Зато именно после «Тли» Шевцов подружился с митрополитом Волоколамским и Юрьевским Питиримом, который в последние годы жизни часто бывал у него дома и был большим поклонником творчества Шевцова.

- Нехорошо, может быть, этим хвастаться, но когда Питирим умирал, он прижимал к груди мою книгу «В борьбе с дьяволом», - говорит писатель.

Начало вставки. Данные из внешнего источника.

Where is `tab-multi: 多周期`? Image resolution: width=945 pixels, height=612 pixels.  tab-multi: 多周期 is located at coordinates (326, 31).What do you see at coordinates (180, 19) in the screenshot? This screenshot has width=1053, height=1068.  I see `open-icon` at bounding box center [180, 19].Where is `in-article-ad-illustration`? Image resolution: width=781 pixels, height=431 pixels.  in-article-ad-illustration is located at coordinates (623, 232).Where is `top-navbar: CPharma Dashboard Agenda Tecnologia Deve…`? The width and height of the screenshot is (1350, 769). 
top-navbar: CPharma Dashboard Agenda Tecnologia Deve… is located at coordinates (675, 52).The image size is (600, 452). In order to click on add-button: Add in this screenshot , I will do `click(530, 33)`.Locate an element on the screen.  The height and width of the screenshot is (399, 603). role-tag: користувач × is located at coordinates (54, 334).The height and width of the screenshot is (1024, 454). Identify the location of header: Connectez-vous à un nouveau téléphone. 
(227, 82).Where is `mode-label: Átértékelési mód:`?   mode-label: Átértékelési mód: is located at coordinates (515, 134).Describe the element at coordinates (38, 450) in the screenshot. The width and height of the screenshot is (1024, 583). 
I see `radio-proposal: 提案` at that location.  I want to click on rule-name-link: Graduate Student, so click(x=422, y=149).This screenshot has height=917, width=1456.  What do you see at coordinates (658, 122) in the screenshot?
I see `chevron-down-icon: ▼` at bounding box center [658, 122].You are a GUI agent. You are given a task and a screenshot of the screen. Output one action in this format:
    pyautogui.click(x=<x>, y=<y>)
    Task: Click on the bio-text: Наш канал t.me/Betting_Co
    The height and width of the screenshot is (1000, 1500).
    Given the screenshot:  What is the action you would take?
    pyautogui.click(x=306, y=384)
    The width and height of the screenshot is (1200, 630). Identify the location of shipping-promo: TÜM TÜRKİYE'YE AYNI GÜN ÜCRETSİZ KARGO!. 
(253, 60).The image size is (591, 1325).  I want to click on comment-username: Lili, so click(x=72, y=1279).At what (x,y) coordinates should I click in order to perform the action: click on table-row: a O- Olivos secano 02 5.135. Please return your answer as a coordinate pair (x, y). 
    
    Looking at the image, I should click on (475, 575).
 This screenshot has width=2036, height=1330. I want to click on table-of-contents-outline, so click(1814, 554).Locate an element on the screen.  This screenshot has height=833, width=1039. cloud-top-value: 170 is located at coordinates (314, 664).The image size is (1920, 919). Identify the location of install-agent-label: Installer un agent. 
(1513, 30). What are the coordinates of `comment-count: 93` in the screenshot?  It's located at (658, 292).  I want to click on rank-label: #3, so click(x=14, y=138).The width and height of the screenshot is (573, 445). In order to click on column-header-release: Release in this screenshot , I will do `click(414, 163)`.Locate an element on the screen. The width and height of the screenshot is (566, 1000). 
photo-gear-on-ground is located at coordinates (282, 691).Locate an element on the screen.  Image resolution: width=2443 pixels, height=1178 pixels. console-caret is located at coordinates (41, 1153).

«В борьбе с дьяволом» - изданный с благословения митрополита Петербургского и Ладожского Иоанна (Снычева) сборник: c романом «Остров дьявола» о секретной лаборатории по производству ядов (в которой под началом сионистов работают бывшие нацистские офицеры)и очерками «Соколы» о друзьях (от Вучетича до бывшего министра печати Миронова). Пытаюсь пошутить: спрашиваю, не в этом ли издательстве выходила «Майн кампф». Шевцов серьезно отвечает:

- Нет, не в этом. Я бы никогда не стал печататься в одном издательстве с Гитлером.

X.

В 1997 году Шевцов - уже к тому времени вдовец - ездил в Тамбов на юбилейную конференцию, посвященную уроженцу Тамбова Сергею Сергееву-Ценскому, биографом которого (книга «Орел смотрит на солнце») он был. Из командировки Иван Михайлович, тогда 77-летний, вернулся с новой женой - дочерью тамбовского профессора, организовывавшего конференцию. Сейчас ей что-то около сорока, совсем молодая. Шевцов наполовину парализован (уже год как не ходит, не работает, правая рука не может писать), передвигается в инвалидном кресле. Мы разговариваем, а Лариса слушает и, смущаясь (очевидно, представляет, что можно написать по итогам такого разговора), просит мужа быть сдержаннее и не зацикливаться на евреях. В каком-то из тогдашних романов Шевцова (я читал их; это уже какой-то запредельный трэш: «- Вы слышали? В Нью-Йорке неизвестным убита Татьяна Дьяченко. - Собаке собачья смерть!») герой, семидесятилетний художник, женится на юной красавице. Красавица рассказывает подругам о своем муже, подруги ахают: мол, неужели можно жить со стариком, - и она отвечает: «О да, у него такая шелковистая кожа». Вспоминаю этот эпизод, мне делается очень неловко, и я, меняя тему, спрашиваю Шевцова, какой он видит Россию своей мечты, на что она больше похожа: на СССР или, скажем, на допетровскую бородатую Русь.